OBJECTIVE:
Please put the records from the line with "This screenshot has height=165, width=275." through the end of the records into a two-column CSV with the headers input and output: one row per record, its text under input and its answer under output, each in a single quoted field with line breaks turned into spaces. Leave the pictures out.

INPUT:
* START *

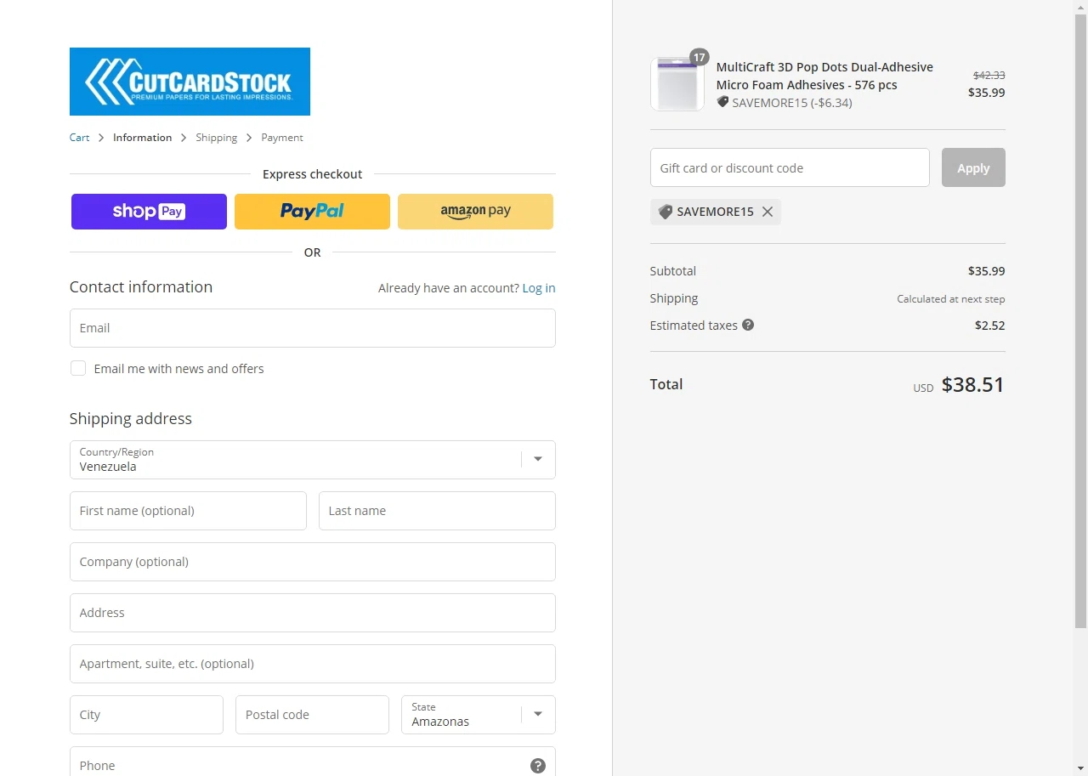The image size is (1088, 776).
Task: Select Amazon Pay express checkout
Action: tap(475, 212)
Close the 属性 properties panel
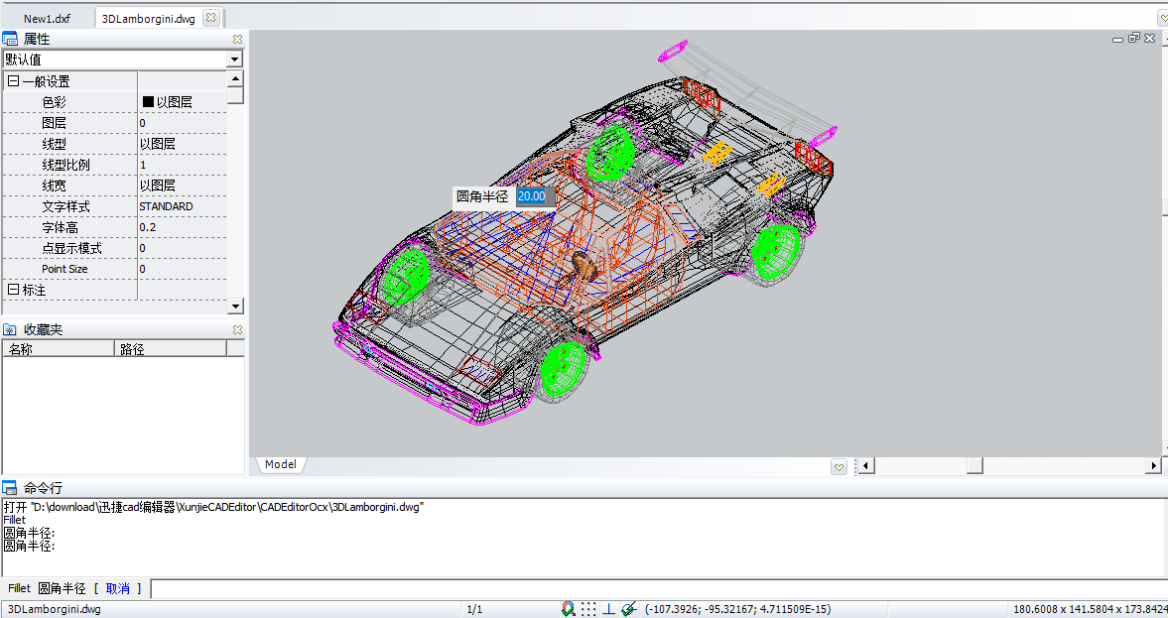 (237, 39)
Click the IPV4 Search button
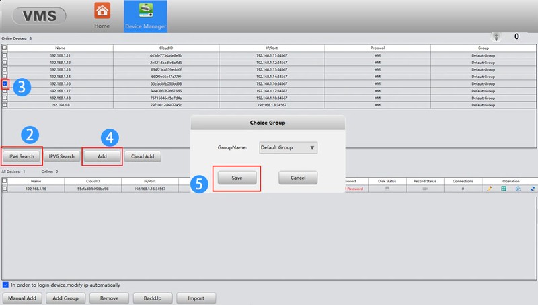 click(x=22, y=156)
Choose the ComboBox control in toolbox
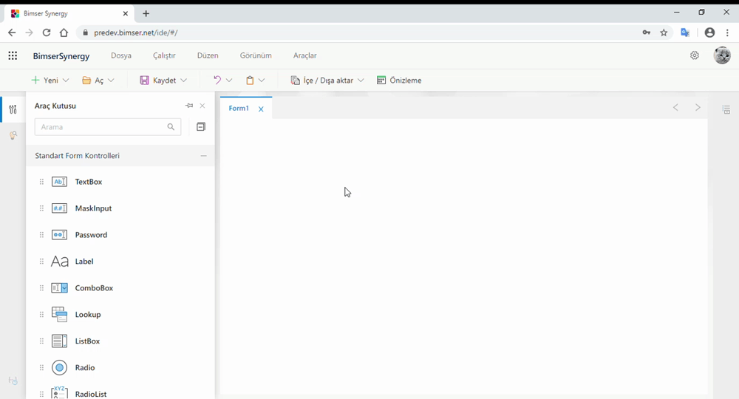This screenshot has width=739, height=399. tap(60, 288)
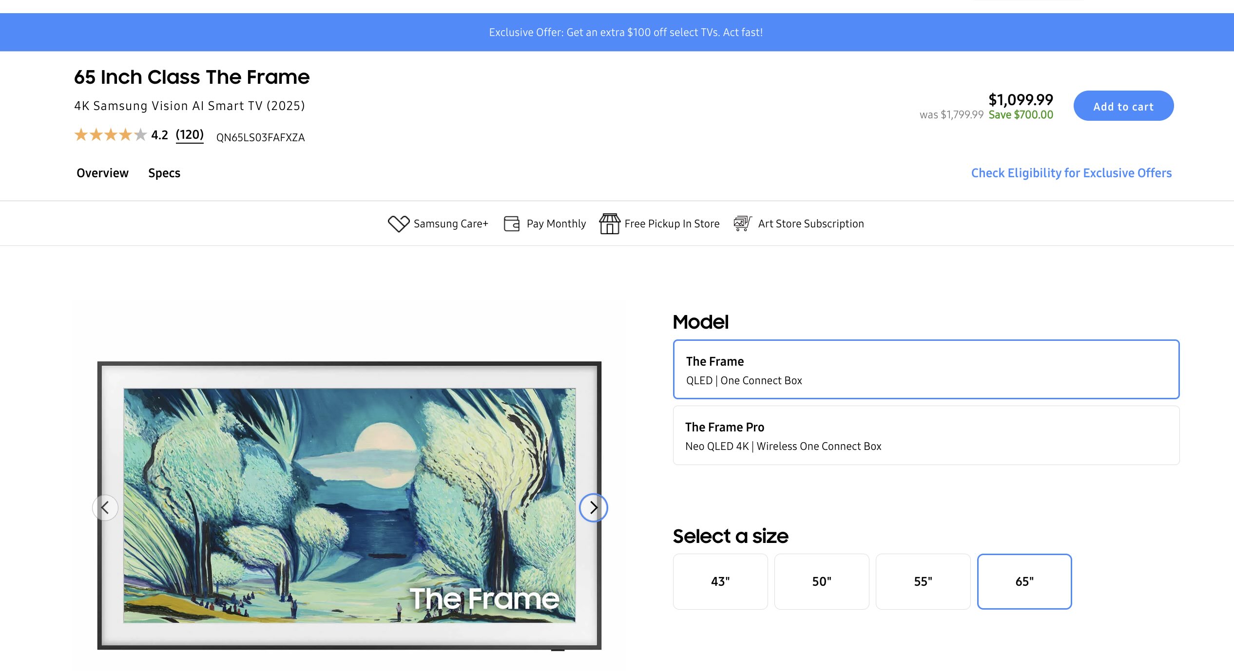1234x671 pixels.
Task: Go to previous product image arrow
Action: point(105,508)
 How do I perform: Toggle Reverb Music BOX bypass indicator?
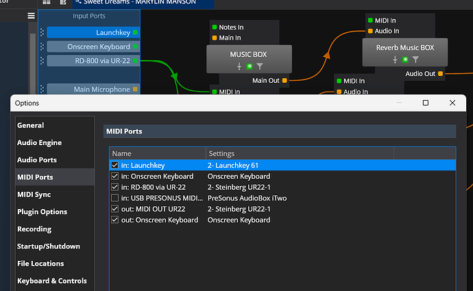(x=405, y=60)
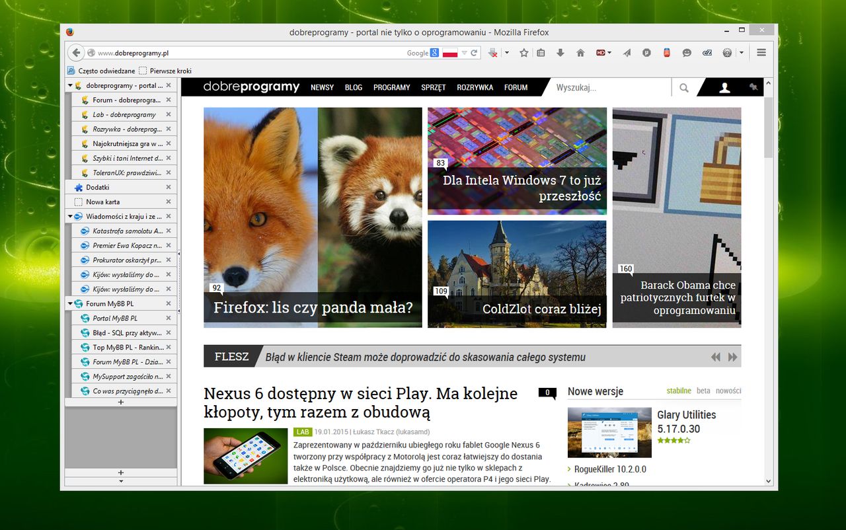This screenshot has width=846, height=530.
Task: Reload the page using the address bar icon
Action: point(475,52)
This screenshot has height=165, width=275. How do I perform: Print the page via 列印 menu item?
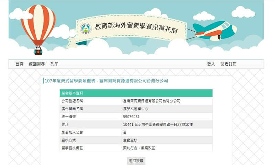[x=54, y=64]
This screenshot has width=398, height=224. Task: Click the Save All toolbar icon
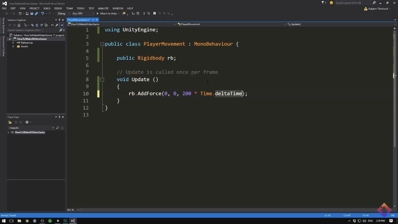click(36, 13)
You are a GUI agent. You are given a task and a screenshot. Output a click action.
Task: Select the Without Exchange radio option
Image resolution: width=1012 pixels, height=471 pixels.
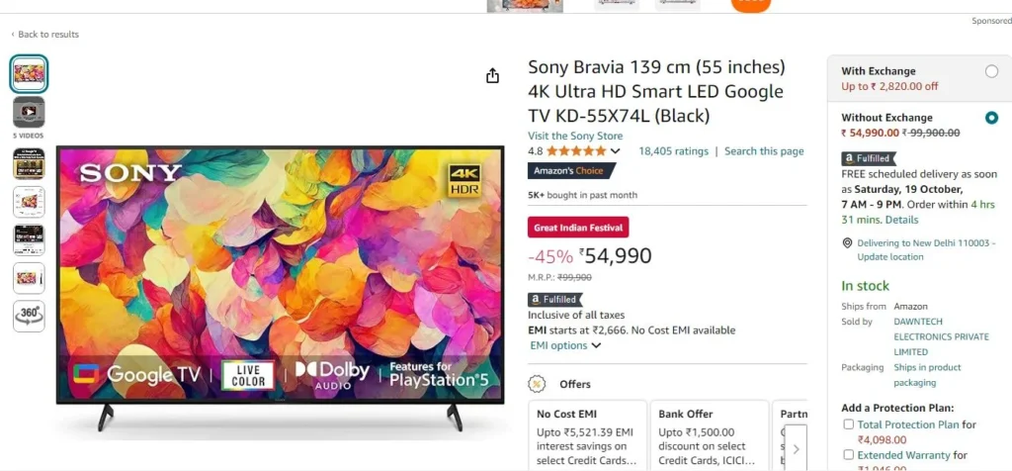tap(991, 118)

* END *

FULL OUTPUT:
input,output
"This screenshot has height=165, width=275. How do I perform: Print the page via 列印 menu item?","[x=54, y=64]"
"This screenshot has width=398, height=224. Task: Click the Save All toolbar icon","click(36, 13)"
"You are a GUI agent. You are given a task and a screenshot. Output a click action. Task: Select the Without Exchange radio option Image resolution: width=1012 pixels, height=471 pixels.","tap(991, 118)"